As one year ends, many people think about all they want to change in the next. Often at the top: spend less, save more. Is it a vow that’s often broken? Yes, and often in January. Why?
Ambition may be the root of a new savings habit failure. Declaring a goal for a year may be much more daunting than declaring a goal for a day. A new habit requires focus and a conscious choice, every day. That’s why specificity is better to help you accomplish that financial goal. For example, saying, “I will save $500 in three months for a plane ticket” is much better than, “I’ll save more for travel.” When you state what you’re saving for — vacation, college, a new house, retirement — it helps you refocus when you step off track.
To help achieve a goal, pick a behavior that connects with something you already do. Here are five ideas.
1. If you love technology…try an app
There are a range of budget-focused apps that help you save money, from those that categorize every dollar to monthly comparisons and cash-envelope-style tracking. Some money-saving apps will round every purchase to the nearest dollar and invest the difference. Many, though, help you see where you’re overspending and set specific savings goals. If you’re the competitive type, find an app that turns savings into a competition, whether it’s by increasing your savings amount by a dollar each week or investing a predetermined amount every time you check into the gym.
2. If you prefer to carry cash…stash away every $5 (or $10) bill
Each time you have one in your wallet, put it in an envelope or other designated spot. At the end of the month, make a cash deposit into a savings account designated for a specific purpose.
3. If you spend money because you see it…automate more savings
If your employer offers designated depositing, use it to set up a direct funnel into a savings account that’s earmarked for your goal. Or, you can probably set up a similar action with your bank — perhaps on each pay day. You may also consider additional small automatic transfers from your checking to savings each week or month.
4. If you’re the visual type…try a vision board
Post a picture of something you’re saving for, write down how much it costs and specify the time line. Break down your goal into monthly or daily savings. For example: If you want to go on a $5,000 vacation in two years, that’s $209 per month or $7 per day. Post the daily savings amount, and check it off after you’ve put it aside each day. If the daily amount is too high, you may need to adjust your goals and/or spending.

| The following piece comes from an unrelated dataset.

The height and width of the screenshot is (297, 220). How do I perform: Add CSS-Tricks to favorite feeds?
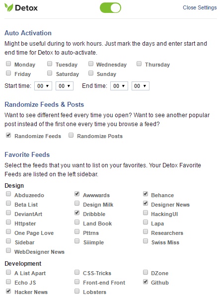[77, 272]
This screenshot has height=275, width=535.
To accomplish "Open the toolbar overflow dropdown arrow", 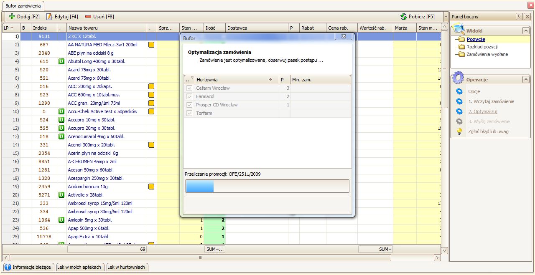I will pos(446,17).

5. If you’re an impulse shopper…set some ground rules
Start with the 10-second rule: stop and think for 10 seconds to decide if you really need the purchase. Increase that time to 24 hours — think about it for an entire day before you buy. Then try not to buy something until after 30 days have passed. Another rule-setting method to try: the “spontaneous purchase match.” For everything unplanned you buy, you must put the equal amount into savings.